> **WHAT THE TASK REQUIRES**
Your task is to copy each line of the records that includes the string "will".
*** PROVIDED MATERIAL Section Begins ***
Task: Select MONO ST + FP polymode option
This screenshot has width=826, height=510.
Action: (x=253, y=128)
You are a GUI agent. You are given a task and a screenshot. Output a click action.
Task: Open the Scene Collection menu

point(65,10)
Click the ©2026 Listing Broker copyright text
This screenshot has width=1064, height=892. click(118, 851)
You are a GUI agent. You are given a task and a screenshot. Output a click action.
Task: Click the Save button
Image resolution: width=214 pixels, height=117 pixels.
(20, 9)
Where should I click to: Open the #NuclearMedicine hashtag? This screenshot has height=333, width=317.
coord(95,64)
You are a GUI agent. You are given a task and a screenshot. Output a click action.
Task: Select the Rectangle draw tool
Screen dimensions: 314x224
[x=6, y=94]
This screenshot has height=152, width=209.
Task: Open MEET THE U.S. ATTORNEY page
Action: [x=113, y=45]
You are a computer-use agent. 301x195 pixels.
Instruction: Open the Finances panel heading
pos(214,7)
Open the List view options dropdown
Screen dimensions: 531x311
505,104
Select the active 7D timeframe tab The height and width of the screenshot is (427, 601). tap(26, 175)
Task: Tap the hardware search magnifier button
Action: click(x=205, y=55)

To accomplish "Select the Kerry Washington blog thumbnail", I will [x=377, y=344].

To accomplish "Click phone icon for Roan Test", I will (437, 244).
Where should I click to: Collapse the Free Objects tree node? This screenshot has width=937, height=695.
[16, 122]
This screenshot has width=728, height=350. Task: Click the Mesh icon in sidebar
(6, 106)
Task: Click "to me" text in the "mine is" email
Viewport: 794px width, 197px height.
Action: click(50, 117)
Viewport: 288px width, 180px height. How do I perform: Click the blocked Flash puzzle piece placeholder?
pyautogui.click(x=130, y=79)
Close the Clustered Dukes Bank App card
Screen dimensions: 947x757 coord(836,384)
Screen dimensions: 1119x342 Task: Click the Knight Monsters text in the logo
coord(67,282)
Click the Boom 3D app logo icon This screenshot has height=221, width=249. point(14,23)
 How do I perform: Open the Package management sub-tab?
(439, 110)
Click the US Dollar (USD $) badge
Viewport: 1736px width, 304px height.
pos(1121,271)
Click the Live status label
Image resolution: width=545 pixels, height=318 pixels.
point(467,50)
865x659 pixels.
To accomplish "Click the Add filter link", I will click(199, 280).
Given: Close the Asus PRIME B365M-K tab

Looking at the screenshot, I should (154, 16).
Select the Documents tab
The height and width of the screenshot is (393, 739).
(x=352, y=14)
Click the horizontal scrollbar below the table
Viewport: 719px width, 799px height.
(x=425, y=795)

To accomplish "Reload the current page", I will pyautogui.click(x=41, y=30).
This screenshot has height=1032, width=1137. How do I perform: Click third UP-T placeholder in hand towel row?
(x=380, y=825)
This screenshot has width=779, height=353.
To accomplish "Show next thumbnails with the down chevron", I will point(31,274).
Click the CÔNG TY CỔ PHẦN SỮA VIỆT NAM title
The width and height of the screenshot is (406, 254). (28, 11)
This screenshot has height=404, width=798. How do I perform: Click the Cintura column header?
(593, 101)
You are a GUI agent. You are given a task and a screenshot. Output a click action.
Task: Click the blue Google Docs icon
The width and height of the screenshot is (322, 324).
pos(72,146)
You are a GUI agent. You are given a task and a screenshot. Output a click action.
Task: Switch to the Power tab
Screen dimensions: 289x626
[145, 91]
*** PROVIDED MATERIAL Section Ends ***
> **YOUR RESPONSE**
To accomplish "Select the Kerry Washington blog thumbnail", I will [x=377, y=344].
To accomplish "Click phone icon for Roan Test", I will (437, 244).
To accomplish "Click the Add filter link", I will click(199, 280).
To accomplish "Reload the current page", I will pyautogui.click(x=41, y=30).
To accomplish "Show next thumbnails with the down chevron", I will point(31,274).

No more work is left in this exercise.